HOW TO COMPLETE THIS TASK: Lines from the listing below that contain the string "Locate" are to be reported.
++++ DATASET EXCERPTS ++++
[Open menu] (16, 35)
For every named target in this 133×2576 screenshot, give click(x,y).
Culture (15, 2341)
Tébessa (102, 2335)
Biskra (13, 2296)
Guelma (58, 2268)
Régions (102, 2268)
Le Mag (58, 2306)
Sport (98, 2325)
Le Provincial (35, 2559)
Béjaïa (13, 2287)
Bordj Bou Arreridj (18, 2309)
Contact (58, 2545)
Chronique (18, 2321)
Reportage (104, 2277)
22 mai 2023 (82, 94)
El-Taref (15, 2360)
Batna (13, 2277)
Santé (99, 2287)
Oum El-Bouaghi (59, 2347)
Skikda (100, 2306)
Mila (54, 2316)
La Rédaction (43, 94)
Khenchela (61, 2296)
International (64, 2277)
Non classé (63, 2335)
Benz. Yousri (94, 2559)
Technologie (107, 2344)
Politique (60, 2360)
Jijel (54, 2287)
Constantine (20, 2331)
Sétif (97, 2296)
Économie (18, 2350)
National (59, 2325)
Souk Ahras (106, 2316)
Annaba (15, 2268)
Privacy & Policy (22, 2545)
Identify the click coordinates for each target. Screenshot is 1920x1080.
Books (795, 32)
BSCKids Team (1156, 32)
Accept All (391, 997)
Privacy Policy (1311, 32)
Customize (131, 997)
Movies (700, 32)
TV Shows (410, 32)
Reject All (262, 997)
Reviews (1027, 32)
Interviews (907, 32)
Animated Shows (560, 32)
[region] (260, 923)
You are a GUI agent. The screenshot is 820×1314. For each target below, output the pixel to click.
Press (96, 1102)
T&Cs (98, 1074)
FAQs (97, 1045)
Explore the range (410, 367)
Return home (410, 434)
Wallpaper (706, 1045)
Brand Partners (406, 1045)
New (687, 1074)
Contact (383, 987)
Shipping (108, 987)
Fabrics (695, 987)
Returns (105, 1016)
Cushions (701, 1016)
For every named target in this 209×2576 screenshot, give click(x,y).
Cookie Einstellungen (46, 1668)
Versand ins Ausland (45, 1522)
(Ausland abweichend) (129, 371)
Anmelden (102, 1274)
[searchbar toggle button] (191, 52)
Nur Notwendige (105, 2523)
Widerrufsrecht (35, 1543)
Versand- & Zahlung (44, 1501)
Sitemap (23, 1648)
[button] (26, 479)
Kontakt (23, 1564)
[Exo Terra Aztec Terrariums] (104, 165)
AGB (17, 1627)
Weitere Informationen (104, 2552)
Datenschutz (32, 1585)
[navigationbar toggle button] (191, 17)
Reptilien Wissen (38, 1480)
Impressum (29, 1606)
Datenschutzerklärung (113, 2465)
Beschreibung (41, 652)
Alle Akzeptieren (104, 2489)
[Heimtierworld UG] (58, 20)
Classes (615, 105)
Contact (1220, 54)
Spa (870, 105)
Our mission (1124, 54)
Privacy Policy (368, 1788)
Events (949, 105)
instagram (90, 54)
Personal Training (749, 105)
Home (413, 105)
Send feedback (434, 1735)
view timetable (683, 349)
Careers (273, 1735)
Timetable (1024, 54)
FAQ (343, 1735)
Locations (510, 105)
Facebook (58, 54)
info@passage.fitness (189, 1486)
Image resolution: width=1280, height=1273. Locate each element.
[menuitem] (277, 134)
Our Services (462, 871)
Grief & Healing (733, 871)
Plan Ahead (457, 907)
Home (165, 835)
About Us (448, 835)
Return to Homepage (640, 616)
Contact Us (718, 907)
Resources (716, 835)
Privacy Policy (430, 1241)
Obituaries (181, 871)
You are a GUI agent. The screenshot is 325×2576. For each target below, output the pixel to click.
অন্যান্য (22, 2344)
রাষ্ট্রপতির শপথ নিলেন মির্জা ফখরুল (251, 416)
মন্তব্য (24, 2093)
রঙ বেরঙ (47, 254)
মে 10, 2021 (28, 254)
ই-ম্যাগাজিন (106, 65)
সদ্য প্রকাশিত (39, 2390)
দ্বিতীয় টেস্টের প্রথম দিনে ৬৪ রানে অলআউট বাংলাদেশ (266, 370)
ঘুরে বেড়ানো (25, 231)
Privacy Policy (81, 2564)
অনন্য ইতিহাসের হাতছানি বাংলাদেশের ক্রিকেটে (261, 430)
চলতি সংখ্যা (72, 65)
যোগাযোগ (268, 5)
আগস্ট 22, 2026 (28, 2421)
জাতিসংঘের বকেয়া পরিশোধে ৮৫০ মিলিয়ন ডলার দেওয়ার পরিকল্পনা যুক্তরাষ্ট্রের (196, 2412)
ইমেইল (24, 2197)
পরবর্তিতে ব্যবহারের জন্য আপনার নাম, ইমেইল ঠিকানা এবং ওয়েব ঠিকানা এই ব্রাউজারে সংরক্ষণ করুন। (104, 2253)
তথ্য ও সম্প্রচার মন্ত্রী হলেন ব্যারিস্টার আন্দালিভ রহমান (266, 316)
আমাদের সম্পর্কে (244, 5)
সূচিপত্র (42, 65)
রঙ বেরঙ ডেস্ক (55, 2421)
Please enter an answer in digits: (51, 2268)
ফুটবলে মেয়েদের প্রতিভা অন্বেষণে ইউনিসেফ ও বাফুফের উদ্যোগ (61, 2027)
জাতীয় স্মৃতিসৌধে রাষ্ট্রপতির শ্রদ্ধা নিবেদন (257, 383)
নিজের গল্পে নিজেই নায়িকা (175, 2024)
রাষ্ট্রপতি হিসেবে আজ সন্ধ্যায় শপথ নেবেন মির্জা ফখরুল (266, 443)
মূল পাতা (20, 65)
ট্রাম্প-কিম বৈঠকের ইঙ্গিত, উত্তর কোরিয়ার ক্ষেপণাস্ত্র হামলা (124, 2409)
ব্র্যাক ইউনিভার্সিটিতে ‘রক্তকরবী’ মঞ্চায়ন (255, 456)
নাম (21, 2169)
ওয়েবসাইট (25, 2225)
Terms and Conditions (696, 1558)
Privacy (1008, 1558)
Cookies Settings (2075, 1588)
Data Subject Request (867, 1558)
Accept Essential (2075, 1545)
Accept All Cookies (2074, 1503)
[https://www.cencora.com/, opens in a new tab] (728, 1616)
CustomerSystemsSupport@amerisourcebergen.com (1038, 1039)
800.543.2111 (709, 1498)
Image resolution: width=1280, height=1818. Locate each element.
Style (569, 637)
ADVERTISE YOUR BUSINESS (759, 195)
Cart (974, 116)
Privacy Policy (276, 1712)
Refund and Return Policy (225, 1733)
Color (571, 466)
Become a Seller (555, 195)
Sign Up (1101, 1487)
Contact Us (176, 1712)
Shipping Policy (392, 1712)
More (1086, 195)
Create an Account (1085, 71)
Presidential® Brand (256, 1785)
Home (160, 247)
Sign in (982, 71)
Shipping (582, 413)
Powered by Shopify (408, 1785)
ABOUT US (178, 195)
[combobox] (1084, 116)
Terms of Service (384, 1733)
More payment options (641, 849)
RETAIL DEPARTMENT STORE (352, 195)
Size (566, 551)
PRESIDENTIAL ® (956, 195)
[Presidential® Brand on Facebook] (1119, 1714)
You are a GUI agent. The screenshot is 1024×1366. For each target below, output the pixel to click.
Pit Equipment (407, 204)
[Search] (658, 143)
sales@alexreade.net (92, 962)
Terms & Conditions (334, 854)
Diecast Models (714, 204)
++++
TASK RESULT:
Image resolution: width=1280, height=1273. Locate each element.
Image resolution: width=1280, height=1818. Locate each element.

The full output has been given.